Understanding the intricate relationship between northern hemisphere glaciation, solar insolation and Indian monsoon variability is crucial for reconstructing past climate dynamics. This study unravels these connections over the last 24 ka using multiproxy data from the Bakhira Lake sediments, Ganga plain. By integrating geochemical and sedimentological indicators including AMS-dating, we reconstruct shifts in monsoon intensity. The geochemical data indicate that the sediments predominantly originated from the felsic rocks of the Higher Himalayan Crystalline (HHC), with a minor input from the Lesser Himalaya. High smectite contents, higher smectite/(illite + chlorite), Chemical Index of Alteration (CIA), α ^Al Na and Rb/Sr ratios indicate intensified chemical weathering.

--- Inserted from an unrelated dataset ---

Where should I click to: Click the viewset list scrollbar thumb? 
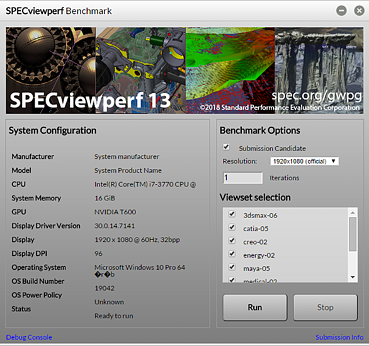click(353, 234)
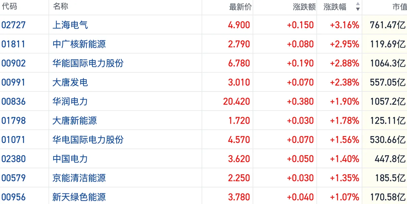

These geochemical signatures, along with increased sedimentation rates in the Ganga Plain, suggest enhanced monsoonal precipitation during the Bølling–Allerød (B/A) and Early to Mid-Holocene intervals. These intensified phases correspond closely with periods of heightened Northern Hemisphere solar insolation, northward migration of the Intertropical Convergence Zone (ITCZ) and the concurrent glacial retreat in Himalayan and Tibetan regions. Conversely, reduced chemical weathering intensity as shown by low smectite contents, lower smectite/(illite + chlorite) ratios, CIA, α ^Al Na and decreased sedimentation in the basin during LGM, Heinrich event 1 and Younger Dryas reflect weaker monsoon precipitation associated with colder and drier climatic conditions. These cold phases align with enhanced Northern Hemisphere glaciation, a southward displacement of the ITCZ and expanded Himalayan and Tibetan glacial extents. Overall, the sedimentary and geochemical records from Bakhira Lake illustrate strong teleconnections between Indian Summer Monsoon dynamics, Northern Hemisphere glaciation and global climate variability.